## [RECORDS SHOWN]
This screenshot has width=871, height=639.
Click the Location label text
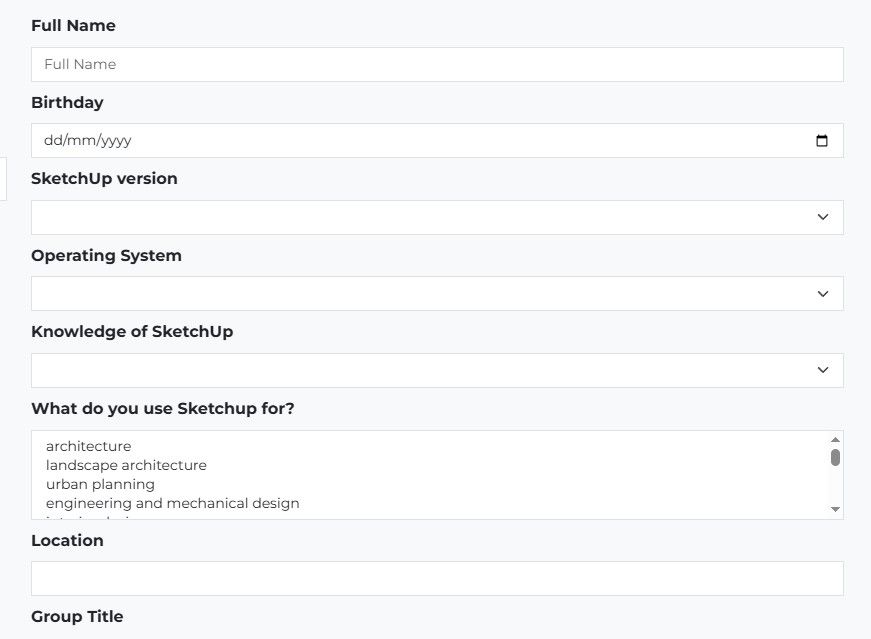pos(67,540)
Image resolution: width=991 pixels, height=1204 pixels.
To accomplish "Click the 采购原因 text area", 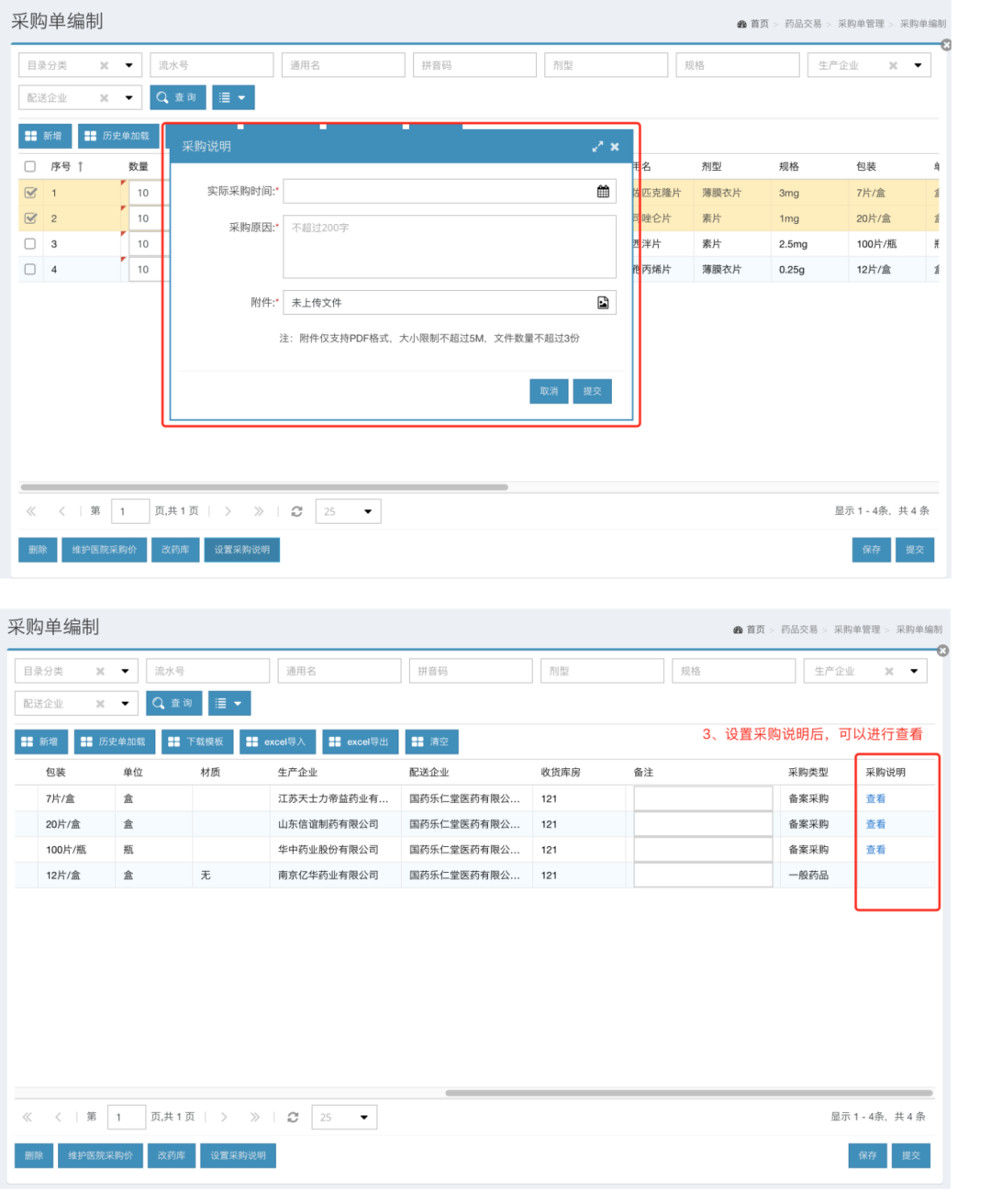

## [PROBLEM]
Where the data contains an image, skip the image and copy everything else exactly as it appears.

## [YOUR SOLUTION]
This screenshot has width=871, height=639.
Click the Location label text
pos(67,540)
Image resolution: width=991 pixels, height=1204 pixels.
To accomplish "Click the 采购原因 text area", 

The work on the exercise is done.